Across all 96 trials, only 4 samples were misclassified in all models. Those samples, as numbered by the order they appear in the MNIST test dataset (starting from 0) are 1901, 2130, 2293, and 6576. The Not Learnable experiment had no trial that correctly predicted sample 3422. The Random Init. experiment had no trial that correctly predicted sample 2597 correctly. The Ones Init. experiment had no trial in which either 2597 or 3422 were predicted correctly. It is interesting that, in addition to the 4 that no trial predicted correctly, the 2 that the Ones Init. experiment predicted incorrectly were the fifth digits not predicted by the Not Learnable and Random Init. experiments.
| 9 | 4 | 9 | 5 | 6 | 7 |
| 1901 | 2130 | 2293 | 2597 | 3422 | 6576 |
4.4 MNIST State of the Art
In Table 4 we present a comparison of previous state of the art MNIST results for both single model evaluations and ensembles along with the results achieved in our experiments.
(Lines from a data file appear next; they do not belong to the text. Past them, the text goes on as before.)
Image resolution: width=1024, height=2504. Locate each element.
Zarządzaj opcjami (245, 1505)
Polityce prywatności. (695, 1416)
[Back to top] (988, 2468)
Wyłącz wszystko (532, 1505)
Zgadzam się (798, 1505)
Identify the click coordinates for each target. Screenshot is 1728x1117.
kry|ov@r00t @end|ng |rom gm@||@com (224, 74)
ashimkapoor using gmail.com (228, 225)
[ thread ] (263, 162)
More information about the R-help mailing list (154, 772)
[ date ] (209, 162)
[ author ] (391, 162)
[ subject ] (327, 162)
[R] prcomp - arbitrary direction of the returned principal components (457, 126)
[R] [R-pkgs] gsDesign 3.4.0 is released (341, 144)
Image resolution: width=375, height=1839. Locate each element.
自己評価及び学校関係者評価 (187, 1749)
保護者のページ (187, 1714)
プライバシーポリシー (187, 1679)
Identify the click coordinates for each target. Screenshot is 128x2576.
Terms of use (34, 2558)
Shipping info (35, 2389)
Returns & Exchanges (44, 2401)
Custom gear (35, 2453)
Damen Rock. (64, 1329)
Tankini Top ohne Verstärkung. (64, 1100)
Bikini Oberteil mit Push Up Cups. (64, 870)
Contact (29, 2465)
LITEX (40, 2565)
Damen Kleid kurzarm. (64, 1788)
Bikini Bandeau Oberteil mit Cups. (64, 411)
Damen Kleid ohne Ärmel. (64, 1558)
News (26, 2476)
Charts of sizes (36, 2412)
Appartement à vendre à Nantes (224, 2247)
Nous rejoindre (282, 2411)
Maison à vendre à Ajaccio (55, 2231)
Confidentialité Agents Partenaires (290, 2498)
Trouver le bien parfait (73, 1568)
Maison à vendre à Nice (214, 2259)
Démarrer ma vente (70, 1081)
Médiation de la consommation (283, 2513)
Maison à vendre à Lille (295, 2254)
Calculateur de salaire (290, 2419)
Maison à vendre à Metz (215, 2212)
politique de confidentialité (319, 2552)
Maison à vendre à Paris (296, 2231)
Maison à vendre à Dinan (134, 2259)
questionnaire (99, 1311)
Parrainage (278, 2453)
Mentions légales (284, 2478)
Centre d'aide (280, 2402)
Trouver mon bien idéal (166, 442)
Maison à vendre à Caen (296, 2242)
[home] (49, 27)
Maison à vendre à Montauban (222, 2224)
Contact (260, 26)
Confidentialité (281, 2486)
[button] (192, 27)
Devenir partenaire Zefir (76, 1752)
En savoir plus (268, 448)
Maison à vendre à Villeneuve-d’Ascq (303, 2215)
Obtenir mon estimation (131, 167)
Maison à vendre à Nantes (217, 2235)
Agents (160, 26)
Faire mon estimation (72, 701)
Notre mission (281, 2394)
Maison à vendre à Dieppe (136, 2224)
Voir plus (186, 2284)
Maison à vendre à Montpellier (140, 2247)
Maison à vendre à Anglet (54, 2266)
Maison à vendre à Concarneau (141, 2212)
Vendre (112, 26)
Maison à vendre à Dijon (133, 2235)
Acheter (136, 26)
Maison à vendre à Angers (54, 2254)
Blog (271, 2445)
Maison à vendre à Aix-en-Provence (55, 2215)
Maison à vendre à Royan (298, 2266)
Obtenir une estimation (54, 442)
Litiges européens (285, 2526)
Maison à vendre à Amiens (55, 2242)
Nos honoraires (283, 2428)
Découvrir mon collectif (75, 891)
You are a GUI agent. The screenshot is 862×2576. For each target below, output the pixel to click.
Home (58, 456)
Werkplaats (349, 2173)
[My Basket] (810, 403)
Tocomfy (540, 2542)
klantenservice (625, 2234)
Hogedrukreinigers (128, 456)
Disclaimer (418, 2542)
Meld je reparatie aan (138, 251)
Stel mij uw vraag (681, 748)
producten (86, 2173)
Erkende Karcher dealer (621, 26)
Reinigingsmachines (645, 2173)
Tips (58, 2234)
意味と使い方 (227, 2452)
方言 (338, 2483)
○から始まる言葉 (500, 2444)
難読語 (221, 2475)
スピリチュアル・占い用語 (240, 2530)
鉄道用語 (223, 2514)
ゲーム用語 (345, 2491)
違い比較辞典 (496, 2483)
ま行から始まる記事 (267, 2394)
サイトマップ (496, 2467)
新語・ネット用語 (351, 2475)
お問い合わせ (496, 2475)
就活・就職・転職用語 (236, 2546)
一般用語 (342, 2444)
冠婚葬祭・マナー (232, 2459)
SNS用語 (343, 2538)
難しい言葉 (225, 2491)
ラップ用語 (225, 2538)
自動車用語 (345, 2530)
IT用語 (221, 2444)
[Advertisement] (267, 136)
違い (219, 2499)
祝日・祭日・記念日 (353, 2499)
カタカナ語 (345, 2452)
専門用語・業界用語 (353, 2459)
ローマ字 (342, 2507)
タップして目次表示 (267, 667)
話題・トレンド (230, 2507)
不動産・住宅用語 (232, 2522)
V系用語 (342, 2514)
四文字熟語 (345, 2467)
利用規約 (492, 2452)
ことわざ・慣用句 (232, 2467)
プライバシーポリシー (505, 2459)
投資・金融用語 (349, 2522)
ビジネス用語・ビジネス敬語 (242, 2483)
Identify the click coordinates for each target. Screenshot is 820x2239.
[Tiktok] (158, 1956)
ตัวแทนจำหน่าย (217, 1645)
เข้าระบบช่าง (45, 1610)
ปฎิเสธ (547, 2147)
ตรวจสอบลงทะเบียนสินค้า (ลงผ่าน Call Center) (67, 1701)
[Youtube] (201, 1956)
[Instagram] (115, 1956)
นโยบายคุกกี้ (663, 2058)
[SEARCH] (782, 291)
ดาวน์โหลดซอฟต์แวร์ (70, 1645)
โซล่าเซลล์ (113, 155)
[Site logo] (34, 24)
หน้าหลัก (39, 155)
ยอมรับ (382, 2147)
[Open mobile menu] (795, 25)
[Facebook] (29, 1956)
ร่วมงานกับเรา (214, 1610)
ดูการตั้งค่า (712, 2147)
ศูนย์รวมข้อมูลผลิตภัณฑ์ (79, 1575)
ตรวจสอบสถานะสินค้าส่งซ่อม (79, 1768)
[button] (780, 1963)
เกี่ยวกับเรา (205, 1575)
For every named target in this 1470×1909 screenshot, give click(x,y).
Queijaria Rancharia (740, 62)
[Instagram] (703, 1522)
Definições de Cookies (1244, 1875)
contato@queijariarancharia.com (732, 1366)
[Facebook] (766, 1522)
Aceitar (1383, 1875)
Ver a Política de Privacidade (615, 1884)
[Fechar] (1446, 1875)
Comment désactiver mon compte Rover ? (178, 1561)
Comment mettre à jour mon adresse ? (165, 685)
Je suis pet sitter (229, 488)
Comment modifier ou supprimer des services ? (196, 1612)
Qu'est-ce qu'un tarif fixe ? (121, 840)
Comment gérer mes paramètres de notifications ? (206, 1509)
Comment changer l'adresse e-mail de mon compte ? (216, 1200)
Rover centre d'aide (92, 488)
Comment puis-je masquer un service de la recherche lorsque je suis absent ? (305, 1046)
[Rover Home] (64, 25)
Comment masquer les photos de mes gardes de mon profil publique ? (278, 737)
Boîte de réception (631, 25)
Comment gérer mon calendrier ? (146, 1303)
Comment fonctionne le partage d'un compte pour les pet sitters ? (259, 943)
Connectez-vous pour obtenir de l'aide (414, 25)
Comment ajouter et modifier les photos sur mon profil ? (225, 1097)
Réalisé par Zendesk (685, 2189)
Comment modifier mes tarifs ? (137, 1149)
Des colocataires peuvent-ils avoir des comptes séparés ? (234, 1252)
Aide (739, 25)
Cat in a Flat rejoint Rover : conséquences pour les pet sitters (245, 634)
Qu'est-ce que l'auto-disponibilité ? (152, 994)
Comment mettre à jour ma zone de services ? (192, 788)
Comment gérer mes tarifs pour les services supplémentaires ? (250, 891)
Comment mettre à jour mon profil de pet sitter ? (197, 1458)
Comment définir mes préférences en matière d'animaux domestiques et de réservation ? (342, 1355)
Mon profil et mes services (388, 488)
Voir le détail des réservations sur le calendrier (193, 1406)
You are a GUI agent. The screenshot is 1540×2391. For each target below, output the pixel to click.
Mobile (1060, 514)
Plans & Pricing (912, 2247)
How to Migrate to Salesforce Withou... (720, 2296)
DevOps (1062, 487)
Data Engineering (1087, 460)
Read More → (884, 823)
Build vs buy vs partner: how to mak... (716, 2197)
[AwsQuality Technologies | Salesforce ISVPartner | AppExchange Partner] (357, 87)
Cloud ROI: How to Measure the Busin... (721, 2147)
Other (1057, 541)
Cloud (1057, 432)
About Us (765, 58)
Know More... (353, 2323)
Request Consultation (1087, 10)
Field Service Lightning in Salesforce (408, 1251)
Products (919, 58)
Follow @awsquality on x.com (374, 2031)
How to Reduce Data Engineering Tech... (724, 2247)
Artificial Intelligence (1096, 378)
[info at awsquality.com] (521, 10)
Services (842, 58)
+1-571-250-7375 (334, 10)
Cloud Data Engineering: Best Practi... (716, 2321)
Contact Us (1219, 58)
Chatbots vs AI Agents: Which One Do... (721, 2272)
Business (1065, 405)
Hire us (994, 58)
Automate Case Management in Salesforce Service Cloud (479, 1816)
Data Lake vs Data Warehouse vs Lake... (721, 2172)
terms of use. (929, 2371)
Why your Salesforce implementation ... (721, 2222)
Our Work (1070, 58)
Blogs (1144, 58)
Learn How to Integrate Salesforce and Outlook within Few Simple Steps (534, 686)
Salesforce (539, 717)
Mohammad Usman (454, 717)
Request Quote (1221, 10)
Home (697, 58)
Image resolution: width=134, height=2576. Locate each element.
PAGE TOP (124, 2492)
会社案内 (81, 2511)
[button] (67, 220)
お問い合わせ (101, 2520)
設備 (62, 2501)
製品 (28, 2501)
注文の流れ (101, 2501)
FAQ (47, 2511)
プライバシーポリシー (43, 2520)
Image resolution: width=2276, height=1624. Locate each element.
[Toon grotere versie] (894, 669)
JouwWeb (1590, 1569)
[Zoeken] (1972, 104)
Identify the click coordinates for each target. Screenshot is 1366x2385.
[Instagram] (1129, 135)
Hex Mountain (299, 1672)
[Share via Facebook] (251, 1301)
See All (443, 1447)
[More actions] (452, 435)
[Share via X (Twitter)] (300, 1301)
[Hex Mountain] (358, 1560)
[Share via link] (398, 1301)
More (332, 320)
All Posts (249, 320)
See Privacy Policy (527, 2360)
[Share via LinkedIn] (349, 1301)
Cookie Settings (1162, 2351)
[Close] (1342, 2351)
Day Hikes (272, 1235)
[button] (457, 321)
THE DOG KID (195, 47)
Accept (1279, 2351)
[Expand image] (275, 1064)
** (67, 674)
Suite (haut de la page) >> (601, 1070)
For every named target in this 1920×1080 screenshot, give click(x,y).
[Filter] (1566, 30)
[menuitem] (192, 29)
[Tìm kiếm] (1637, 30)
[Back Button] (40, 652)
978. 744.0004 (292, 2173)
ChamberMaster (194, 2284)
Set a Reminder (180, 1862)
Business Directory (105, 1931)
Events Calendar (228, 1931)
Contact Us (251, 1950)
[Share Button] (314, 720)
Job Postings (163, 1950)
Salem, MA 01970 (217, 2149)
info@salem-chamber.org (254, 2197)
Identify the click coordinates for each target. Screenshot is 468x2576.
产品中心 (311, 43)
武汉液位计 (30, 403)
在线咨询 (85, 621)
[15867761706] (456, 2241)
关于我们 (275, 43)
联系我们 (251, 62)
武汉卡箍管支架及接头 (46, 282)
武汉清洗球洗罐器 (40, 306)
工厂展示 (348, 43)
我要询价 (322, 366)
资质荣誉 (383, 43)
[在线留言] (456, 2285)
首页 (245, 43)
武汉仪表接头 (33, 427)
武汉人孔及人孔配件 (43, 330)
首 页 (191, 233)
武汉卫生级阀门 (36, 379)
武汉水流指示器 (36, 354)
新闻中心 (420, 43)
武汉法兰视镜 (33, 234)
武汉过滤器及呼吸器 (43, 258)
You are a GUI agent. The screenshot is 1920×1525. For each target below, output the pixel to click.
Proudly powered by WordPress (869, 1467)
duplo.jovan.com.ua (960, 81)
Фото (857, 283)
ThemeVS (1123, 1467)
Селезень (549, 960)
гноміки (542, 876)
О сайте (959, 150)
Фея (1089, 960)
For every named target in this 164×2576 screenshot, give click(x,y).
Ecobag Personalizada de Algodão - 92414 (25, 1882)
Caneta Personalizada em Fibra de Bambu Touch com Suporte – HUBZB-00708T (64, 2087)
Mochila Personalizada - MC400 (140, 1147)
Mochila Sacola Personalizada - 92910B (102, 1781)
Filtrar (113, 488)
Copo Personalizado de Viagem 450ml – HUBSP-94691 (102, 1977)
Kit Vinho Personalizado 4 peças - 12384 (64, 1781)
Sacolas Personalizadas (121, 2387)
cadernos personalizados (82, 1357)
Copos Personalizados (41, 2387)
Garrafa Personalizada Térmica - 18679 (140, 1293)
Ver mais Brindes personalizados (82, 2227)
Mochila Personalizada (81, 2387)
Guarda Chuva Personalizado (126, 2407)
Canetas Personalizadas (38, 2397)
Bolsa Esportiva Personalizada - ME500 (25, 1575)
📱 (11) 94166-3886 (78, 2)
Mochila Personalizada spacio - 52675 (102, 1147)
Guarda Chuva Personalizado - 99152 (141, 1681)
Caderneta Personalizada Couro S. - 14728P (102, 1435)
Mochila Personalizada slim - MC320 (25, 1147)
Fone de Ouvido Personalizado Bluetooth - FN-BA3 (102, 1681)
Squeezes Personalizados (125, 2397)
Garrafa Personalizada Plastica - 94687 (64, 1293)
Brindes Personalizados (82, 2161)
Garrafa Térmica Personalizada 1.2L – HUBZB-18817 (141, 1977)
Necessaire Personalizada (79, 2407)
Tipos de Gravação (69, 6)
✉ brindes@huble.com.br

| Paper | Year | Accuracy | |
| Single Models | |||
| Dynamic Routing Between Capsules[Sabour2017] | 2017 | 99.75% | |
| Lets keep it simple, Using simple architectures to outperform deeper and more complex architectures[Hasanpour2016] | 2016 | 99.75% | |
| Batch-Normalized Maxout Network in Network [Chang2015] | 2015 | 99.76% | |
| APAC: Augmented PAttern Classification with Neural Networks[Sato2015] | 2015 | 99.77% | |
| Multi-Column Deep Neural Networks for Image Classification[Ciresan2012] | 2012 | 99.77% | |
| Using the method proposed in this paper (Branching & Merging CNN w/HFCs) | 2020 | 99.79% | |
| Ensembles | |||
| Regularization of Neural Networks using DropConnect[Wan2013] | 2013 | 99.79% | |
RMDL: Random Multimodel Deep Learning for Classification [Kowsari2018] |
2018 | 99.82% | |
| Using the method proposed in this paper (An ensemble of Branching & Merging CNN w/HFCs) | 2020 | 99.84% | |
How long a model takes to train is an important factor to consider when evaluating a neural network. Indeed, it is an enabling factor during initial experimentation as faster training leads to a greater exploration of the design space. In Table 5 we present a comparison of the number of epochs of training used in experiments for the results achieved in the networks shown in Table 4. Across all trials, our design achieved peak accuracy in an average of 88.35 epochs, with a minimum peak achieved in 25 epochs and a maximum peak achieved at epoch 266. One trial achieved an accuracy of 99.78%, surpassing the previous state of the art, in 56 epochs. Since, we allowed all trials to run for up to 300 epochs, that is the number we report in Table 5.
| Paper | Epochs |
| Dynamic Routing Between Capsules[Sabour2017] | 1,200 |
| APAC: Augmented PAttern Classification with Neural Networks[Sato2015] | 15,000 |
| Multi-Column Deep Neural Networks for Image Classification[Ciresan2012] | 800 |
| Regularization of Neural Networks using DropConnect[Wan2013] | 1,200 |
| RMDL: Random Multimodel Deep Learning for Classification[Kowsari2018] | 120 |
| Branching & Merging CNN w/HFCs | 300 |
5 Conclusion
In this paper, we proposed using a simple convolutional neural network and established design principles as a basis for our architecture. We then presented a design that branched out of the series of stacked convolutions at different points to capture different levels of abstraction and effective receptive fields, and from these branches, rather than flattening to individual scalar neurons, used capsules instead.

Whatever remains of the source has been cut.